_Extrait fourni:_
◆ ◆ ◆ ◆ ◆ ◆ ◆

Macron temporise sur le dossier des retraites
Devant les présidents de groupe du Sénat, le chef de l’Etat a estimé, mercredi, qu’il fallait d’abord sortir de la crise
La réforme des retraites peut attendre. C’est, en substance, ce qu’a indiqué, mercredi 2 décembre, Emmanuel Macron au cours d’un déjeuner à l’Elysée avec le président du Sénat, Gérard Larcher, et les responsables des huit groupes représentés au Palais du Luxembourg. Ces agapes avaient, avant tout, pour objet de retrouver un peu de sérénité, après la récente empoignade entre l’exécutif et les deux Chambres du Parlement, au sujet de l’article 24 de la proposition de loi « sécurité globale ». Mais d’autres thèmes ont été abordés, parmi lesquels la construction d’un système universel de pensions, approuvée début mars en première lecture à l’Assemblée nationale puis mise entre parenthèses à cause de la pandémie de Covid-19.
Plusieurs invités du président de la République désiraient y voir plus clair, après les interventions dissonantes de membres du gouvernement. Dimanche, le ministre de l’économie, Bruno Le Maire, avait lancé que cette réforme était « la priorité absolue », notamment pour permettre à l’Etat de « rembourser sa dette ». Pas si vite, avait objecté sa collègue en charge du chantier, Elisabeth Borne : « La priorité absolue, c’est de sortir de la crise sanitaire, économique, sociale, de protéger les emplois. »
M. Macron a donc été sollicité, mercredi, pour livrer le fond de sa pensée. « Le chef de l’Etat a expliqué que le projet ne sera pas mis en œuvre pendant la crise que nous vivons », rapporte Bruno Retailleau, le chef du groupe Les Républicains au Sénat, en ajoutant une pointe d’ironie : « Ses propos ne m’ont pas paru confirmer les récentes déclarations de Bruno Le Maire. »

◆ ◆ ◆ ◆ ◆ ◆ ◆

_Consignes de travail:_
1 - D'après l'article sur la réforme des retraites, avec qui Emmanuel Macron a-t-il déjeuné à l'Elysée le mercredi 2 décembre ?
2 - Poursuivez l'article sur la réforme des retraites après sa dernière phrase.

◆ ◆ ◆ ◆ ◆ ◆ ◆

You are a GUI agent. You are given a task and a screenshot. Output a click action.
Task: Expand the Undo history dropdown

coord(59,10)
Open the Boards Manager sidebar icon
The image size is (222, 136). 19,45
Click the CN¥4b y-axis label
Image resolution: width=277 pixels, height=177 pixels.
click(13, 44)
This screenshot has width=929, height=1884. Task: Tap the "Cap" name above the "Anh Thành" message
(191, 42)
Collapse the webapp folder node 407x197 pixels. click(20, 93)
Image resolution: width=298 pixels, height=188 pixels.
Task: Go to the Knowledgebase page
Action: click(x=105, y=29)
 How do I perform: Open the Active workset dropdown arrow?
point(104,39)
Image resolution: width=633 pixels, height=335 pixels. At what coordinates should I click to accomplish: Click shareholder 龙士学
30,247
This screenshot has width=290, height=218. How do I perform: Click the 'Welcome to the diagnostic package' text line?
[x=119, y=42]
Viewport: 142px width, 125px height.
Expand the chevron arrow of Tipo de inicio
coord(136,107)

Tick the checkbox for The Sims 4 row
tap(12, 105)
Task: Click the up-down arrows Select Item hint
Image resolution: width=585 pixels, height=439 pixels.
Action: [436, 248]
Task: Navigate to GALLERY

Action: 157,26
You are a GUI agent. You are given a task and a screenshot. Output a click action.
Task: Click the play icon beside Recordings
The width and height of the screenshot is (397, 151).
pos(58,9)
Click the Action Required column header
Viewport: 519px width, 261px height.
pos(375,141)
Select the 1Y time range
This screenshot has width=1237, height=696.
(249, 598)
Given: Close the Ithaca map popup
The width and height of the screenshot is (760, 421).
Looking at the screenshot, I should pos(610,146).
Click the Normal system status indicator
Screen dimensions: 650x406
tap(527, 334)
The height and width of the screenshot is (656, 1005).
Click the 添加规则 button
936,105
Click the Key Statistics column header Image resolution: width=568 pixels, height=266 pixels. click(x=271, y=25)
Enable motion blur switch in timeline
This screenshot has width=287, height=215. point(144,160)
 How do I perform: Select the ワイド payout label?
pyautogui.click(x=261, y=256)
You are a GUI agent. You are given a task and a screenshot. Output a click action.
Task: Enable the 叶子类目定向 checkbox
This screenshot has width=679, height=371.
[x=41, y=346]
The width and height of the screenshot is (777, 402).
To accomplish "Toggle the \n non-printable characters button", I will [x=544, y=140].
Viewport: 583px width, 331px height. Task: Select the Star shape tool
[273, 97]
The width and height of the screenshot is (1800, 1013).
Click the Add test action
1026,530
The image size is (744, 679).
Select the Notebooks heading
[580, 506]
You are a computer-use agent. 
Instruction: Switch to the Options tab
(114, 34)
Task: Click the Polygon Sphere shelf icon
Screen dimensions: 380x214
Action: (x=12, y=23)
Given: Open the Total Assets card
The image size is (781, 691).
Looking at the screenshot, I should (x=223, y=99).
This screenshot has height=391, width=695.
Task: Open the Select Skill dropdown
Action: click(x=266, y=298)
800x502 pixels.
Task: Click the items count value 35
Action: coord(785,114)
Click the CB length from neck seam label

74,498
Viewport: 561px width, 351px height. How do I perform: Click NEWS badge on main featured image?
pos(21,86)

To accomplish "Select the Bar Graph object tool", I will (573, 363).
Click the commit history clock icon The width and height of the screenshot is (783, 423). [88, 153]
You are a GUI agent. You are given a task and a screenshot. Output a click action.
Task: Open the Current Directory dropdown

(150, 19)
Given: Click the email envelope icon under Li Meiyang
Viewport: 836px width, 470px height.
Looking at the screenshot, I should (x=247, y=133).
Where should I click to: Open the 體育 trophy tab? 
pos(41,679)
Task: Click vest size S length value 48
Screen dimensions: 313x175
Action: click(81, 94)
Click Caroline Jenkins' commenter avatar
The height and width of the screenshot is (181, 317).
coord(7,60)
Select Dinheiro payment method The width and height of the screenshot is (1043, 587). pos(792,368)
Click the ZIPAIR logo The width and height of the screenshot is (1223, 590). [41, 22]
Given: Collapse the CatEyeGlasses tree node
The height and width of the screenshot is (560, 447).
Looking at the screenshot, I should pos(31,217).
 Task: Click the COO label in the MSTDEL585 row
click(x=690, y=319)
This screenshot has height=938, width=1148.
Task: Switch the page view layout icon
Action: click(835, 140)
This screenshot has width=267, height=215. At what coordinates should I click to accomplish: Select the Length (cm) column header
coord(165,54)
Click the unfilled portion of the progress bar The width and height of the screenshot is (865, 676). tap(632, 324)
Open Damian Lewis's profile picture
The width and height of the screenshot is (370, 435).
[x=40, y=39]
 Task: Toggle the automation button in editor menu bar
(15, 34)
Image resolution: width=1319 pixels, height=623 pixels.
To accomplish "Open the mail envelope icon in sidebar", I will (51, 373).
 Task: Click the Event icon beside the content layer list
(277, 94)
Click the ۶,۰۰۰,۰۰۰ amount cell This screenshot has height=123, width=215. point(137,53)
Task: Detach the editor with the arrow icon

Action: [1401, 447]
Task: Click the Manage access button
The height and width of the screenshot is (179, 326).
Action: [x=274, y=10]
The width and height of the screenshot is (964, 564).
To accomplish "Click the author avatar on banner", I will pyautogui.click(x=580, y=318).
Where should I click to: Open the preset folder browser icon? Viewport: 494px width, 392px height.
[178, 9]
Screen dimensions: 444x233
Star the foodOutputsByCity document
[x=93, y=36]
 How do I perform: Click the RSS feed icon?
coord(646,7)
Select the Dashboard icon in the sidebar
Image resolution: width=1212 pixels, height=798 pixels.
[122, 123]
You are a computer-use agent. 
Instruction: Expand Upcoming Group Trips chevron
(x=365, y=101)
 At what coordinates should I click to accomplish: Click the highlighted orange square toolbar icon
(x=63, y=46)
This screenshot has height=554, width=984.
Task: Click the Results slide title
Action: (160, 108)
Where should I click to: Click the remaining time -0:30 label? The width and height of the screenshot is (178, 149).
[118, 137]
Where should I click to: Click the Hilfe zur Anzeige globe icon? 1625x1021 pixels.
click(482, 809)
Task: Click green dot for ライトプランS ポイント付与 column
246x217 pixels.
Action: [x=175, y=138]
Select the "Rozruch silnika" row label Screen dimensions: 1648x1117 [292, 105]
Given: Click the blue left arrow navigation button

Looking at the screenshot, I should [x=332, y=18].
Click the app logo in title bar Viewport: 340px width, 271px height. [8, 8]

◆ ◆ ◆ ◆ ◆ ◆ ◆

_Réponses par numéro:_
1 - Avec le président du Sénat, Gérard Larcher, et les responsables des huit groupes représentés au Palais du Luxembourg.

2 -
La réponse du président de la République visait à signifier qu’ « il y a un sujet sur les retraites » mais « avant de s’y attaquer, il faut régler les autres problèmes du moment, sur le plan sanitaire, économique et social », enchaîne Hervé Marseille, le dirigeant du groupe Union centriste. « Le président de la République a dit qu’il serait déraisonnable de poser le sujet sur la table aujourd’hui et qu’il faudrait attendre un bilan chiffré de la crise pour apporter une solution », relate Guillaume Gontard, patron du groupe Ecologiste – solidarité et territoires.
Pour Eliane Assassi, à la tête du groupe Communiste, républicain, citoyen et écologiste, le locataire de l’Elysée « n’a pas voulu déjuger ses ministres » :« Il a réaffirmé la nécessité de cette réforme, d’autant plus qu’elle doit, selon lui, participer au remboursement de la dette mais pas tant que la crise sanitaire serait là. » S on homologue du groupe Socialiste, écologiste et républicain, Patrick Kanner, abonde dans le même sens : « La réforme est clairement considérée comme un élément de rééquilibrage de la Sécurité sociale mais elle passe après la crise sanitaire et sociale. »
Pas de calendrier
Au cours de la discussion, aucun calendrier n’a été avancé par le chef de l’Etat. « Je l’ai senti très prudent, conscient que cette réforme est nécessaire mais sans affirmer qu’il faut la faire avant le terme de son mandat », avance Claude Malhuret (Les Indépendants – république et territoires). « Ce n’est pas une priorité mais je n’ai pas compris qu’elle était annulée », complète Jean-Claude Requier, président du groupe Rassemblement démocratique et social européen.
Il semble toutefois peu probable que le projet revienne au Parlement durant le premier semestre 2021, à en croire les pronostics de plusieurs convives de M. Macron. « Sachant qu’on n’est toujours pas tiré d’affaires, qu’on ignore comment l’épidémie va évoluer et qu’il y aura éventuellement une troisième vague, ça semble compliqué », souligne M. Gontard. Sans compter un programme législatif déjà chargé dans les prochains mois. Conclusion de Mme Assassi : « Il n’a pas précisé de date mais je ne vois pas comment il peut présenter cette réforme avant l’été. »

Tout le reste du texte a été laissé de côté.